Standard materials provided to parents whose children are eligible for type 1 diabetes screening and follow-up.
Knowledge
To assess knowledge, we will develop a questionnaire specific to the topic of screening for T1D based on previous work by the developers of the Ottawa Decision Support Framework \[https://decisionaid.ohri.ca/eval\_know.html\] and building on work conducted by members of the CanScreenT1D consortium to develop a core outcomes set relevant to T1D screening. \[https://doi.org/10.1136/bmjopen-2025-099537\] Answers to each question will receive a score of 1 (if the participant selects the correct answer "true" or "false") and 0 (if the answer is incorrect or if the participant answers "uncertain"). Items are totaled and an average knowledge score is calculated. For comparison with scales from 0 to 100, the score can be converted into a percentage of correct answers.
Time frame: Immediately post-intervention
Decisional conflict
To assess decisional conflict, we will use the validated 16-item Decisional Conflict scale. \[https://doi.org/10.1177/0272989X9501500105\] This scale measures personal perceptions of a) uncertainty in the choice of options; b) modifiable factors contributing to uncertainty, such as feelings of being uninformed, unclear about personal values and unsupported in decision-making; and c) decision-making effectiveness, such as feelings that the choice is informed, value-based, actionable and expressions of satisfaction with the choice.
Time frame: Immediately post-intervention
Risk perception
Specifically, we will assess risk perception according to measures in the consortium core outcome set. \[https://doi.org/10.1136/bmjopen-2025-099537\]
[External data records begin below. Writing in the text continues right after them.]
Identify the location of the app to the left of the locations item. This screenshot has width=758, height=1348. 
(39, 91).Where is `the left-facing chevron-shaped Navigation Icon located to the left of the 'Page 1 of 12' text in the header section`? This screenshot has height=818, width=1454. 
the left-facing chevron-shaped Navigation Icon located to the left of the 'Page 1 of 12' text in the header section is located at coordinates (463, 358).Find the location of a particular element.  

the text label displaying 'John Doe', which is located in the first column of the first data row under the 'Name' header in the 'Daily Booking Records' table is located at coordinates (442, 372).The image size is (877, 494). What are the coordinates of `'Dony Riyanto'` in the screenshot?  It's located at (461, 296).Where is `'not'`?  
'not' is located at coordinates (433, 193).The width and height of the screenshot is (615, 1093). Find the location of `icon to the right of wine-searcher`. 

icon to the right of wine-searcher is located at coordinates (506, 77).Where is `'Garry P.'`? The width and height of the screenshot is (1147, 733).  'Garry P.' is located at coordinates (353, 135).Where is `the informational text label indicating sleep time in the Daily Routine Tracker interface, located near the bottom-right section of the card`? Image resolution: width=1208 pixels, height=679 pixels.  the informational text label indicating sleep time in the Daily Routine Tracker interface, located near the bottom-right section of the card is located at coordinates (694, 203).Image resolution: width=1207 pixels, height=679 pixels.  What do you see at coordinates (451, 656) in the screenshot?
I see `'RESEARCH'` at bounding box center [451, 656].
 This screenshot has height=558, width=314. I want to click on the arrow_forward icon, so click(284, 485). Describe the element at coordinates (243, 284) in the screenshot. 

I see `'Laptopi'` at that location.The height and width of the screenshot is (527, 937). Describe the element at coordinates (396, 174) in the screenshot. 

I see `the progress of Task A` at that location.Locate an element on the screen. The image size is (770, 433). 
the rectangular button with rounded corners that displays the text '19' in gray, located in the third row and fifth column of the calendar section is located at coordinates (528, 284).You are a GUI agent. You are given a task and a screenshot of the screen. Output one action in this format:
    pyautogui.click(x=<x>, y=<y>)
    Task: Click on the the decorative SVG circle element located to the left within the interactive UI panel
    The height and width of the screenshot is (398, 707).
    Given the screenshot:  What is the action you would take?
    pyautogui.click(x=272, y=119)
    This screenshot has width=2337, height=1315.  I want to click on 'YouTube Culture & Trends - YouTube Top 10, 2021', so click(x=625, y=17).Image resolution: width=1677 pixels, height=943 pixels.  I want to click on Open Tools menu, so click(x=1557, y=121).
Time frame: Immediately post-intervention
Values congruence
Values congruence refers to the extent to which a decision aligns with one's personal values. To assess perceived values congruence, we will analyse the Values Clarity subscale of of the Decisional Conflict Scale. \[https://doi.org/10.1177/0272989X9501500105\] We will also analyse actual congruence between stated values measured prior to the decision on a visual analogue scale with the decision ultimately made.
Time frame: Immediately post-intervention
Decision intentions
For decision intentions, we will elicit people's inclination or propensity to choose an option depending on the case (for example, getting one's child a genetic test or antibody tests, or enrolling one's child in follow-up activities such as participation in clinical trials.) We will use a 101-point visual analogue scale with labels at each extremity and in the middle. We will assign a value of -50 to one extremity, with a label such as, "will definitely not get my child tested for antibodies against type 1 diabetes," a value of 0 at the centre with a label such as, "unsure" and a value of +50 at the other extremity with a label such as, "will definitely get my child tested for antibodies against type 1 diabetes."